Von Bergen Couture opened in May in an Atlanta suburb of gated communities that are home to professional athletes, moguls, and celebrities.



The 1,000-square foot store sells no jeans, no suits, no sportswear, and no shoes. “It’s dresses only,” says Krista, who is wearing a brown wrap dress with embroidered details by Hungarian designer Eva Franco.



Back in the day, the ladies-who-lunch crowd enjoyed picking out a dress at a specialty shop for an upcoming event. “That was a fun thing for them to do, to shop for a dress,” says Krista.



She wants to bring that back with Von Bergen Couture, though her shop will cater to all types of women from high school students in search of the perfect prom dress to executives attending a black-tie function to mothers-of-the-bride. “Not those typical crepe suits,” Krista promises.



She stocked her shop with designer dresses suitable for everything from galas to pageants as well as “date dresses,” in a variety of colors and styles.



Early on, she decided to stock plus sizes, something high-end boutiques often do not do.  “It’s a mistake not to carry those sizes,” she says. “Plus-size women want to look like everybody else.”



Krista financed her dream with proceeds from the sale of a property she owned with her sister. She has always been against carrying credit card debt, but when it was time to build her inventory she took advantage of the zero-percent credit card offers that pored in after she incorporated. She plans to pay the credit cards off before the rates start climbing.

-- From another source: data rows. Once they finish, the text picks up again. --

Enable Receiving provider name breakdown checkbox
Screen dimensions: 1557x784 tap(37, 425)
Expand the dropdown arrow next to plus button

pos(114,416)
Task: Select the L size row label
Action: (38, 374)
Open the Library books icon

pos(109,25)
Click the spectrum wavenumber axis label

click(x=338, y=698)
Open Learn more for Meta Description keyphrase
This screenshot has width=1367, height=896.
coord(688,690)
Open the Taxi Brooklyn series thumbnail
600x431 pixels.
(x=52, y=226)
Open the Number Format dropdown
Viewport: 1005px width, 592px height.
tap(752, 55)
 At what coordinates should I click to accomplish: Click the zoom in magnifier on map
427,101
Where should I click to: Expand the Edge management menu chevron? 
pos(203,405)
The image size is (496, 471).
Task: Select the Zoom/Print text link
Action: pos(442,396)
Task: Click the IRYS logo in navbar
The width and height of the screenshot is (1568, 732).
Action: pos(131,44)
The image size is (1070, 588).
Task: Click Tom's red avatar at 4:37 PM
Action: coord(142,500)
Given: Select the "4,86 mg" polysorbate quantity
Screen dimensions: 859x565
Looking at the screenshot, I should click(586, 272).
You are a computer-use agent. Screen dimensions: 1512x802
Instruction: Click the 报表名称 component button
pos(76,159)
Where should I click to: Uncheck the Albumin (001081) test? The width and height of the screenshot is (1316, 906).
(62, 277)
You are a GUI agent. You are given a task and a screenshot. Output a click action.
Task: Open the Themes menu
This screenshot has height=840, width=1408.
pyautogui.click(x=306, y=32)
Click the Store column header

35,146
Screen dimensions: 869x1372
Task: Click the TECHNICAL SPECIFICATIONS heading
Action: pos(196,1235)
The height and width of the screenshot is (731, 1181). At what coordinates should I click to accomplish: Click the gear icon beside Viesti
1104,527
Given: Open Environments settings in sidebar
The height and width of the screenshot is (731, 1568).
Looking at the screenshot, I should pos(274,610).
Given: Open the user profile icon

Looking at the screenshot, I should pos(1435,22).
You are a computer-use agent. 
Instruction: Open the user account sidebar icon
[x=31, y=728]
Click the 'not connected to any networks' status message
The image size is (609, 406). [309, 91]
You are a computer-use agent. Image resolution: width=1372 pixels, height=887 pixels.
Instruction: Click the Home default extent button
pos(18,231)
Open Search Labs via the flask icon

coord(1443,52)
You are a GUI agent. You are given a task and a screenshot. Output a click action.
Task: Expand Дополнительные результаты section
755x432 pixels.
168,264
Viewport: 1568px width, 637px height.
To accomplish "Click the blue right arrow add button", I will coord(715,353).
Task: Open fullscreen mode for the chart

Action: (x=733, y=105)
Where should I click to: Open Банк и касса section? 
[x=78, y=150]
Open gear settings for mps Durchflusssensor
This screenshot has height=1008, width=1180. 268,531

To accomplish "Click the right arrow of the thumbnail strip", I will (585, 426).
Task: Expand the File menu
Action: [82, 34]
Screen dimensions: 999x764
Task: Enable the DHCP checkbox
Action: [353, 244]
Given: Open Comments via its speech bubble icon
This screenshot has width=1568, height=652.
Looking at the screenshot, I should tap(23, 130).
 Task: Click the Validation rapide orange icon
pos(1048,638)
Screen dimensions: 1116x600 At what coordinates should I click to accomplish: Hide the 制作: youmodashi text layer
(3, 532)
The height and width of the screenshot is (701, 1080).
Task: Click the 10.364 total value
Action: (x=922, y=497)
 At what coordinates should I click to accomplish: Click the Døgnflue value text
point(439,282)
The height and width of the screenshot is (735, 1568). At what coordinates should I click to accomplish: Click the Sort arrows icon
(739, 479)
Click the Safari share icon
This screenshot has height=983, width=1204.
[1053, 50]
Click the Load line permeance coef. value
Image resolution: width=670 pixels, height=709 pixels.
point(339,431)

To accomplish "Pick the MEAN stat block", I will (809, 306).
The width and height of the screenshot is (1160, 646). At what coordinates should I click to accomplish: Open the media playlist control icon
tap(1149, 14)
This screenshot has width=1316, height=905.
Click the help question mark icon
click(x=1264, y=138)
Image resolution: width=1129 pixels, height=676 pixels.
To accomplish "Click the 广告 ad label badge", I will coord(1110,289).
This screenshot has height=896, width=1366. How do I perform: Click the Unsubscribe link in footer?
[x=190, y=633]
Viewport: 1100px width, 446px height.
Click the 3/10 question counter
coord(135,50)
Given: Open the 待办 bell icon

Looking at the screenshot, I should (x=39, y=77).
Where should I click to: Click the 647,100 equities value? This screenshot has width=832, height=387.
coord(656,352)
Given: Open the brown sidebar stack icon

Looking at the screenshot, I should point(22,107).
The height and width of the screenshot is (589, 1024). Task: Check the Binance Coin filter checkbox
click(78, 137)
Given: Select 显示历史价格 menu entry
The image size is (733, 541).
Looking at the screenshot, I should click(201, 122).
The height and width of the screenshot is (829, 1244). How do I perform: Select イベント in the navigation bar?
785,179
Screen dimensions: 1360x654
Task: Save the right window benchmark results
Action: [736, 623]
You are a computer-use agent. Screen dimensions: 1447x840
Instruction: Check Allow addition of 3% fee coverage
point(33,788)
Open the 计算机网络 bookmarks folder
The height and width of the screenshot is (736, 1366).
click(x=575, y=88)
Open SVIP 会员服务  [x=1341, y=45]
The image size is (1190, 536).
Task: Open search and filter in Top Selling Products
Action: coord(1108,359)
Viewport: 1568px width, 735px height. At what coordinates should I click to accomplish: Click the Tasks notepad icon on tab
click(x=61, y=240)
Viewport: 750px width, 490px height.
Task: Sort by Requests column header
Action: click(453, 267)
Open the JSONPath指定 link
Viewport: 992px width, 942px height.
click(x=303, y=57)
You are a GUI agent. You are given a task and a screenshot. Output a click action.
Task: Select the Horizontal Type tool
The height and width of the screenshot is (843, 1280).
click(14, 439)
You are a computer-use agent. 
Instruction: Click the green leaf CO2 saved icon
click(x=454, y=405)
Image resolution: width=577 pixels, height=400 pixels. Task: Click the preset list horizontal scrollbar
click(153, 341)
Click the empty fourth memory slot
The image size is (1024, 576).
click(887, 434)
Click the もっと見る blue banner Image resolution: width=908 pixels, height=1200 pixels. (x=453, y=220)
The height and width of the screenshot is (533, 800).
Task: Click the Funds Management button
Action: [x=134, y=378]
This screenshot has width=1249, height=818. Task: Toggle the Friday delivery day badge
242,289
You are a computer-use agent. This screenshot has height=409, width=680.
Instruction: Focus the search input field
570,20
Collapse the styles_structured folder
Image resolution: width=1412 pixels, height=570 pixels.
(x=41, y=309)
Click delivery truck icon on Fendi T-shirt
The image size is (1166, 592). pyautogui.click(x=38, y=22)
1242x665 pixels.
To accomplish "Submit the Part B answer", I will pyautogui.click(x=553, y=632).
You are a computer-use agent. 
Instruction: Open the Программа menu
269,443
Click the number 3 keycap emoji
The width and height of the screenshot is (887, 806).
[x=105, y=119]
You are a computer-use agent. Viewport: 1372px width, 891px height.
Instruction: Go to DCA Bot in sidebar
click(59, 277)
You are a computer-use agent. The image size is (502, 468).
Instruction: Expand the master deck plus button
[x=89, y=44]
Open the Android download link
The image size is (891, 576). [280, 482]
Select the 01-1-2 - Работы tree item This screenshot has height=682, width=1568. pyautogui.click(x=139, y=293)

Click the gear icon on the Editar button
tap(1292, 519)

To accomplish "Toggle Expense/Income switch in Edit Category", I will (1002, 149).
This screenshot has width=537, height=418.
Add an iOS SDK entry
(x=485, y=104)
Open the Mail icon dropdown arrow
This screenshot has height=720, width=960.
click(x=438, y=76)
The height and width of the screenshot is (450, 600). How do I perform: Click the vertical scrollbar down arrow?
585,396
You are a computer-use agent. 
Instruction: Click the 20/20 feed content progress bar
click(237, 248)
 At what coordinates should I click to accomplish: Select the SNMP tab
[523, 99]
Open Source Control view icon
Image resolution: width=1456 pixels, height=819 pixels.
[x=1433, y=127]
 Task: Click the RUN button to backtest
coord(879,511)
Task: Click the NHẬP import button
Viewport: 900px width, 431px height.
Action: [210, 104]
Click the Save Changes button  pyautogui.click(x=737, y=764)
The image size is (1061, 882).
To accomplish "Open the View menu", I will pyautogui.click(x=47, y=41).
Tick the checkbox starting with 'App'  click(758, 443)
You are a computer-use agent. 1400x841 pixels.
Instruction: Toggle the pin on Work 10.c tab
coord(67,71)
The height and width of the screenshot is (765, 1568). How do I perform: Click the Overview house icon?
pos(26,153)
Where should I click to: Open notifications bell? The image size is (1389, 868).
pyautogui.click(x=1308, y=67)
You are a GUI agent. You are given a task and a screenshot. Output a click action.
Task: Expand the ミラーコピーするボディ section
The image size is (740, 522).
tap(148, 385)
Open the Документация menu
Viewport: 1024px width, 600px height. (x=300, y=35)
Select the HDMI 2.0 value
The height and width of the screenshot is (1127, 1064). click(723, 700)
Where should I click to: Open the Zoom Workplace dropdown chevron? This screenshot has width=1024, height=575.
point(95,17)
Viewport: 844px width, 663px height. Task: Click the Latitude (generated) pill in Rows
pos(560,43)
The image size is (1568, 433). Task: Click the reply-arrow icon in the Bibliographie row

A fashionista for as long as she can remember, Krista grew up with a taste for glamour. In high school, she worked for a bridal shop, observing every step of the process from the steaming of the gowns to the bride leaving with her dress. As she got older, she loved shopping for herself but didn’t think of fashion as a career.



Then, she watched her best friend’s excitement over opening a salon. The idea for a boutique came to her. She talked about her plan with her grandfather, and he encouraged her to do what she wanted to do. Two weeks later, she gave notice at her job.



“My parents freaked out,” she says. But she reminded them that when she got into mortgages at age twenty, she relied solely on commission. She could handle the risk.



She signed up for a retail course and began researching like crazy.



Her boutique gets its Dutch name from her mother, whose maiden name is Von Bergen. She researched several locations, taking into account competition, demographics, and buying trends. The space she leased was formerly a photography studio. She painted the walls and ceiling a rich chocolate and covered antique chairs in light blue and chocolate fabric. She had cabinets and a sales counter custom built.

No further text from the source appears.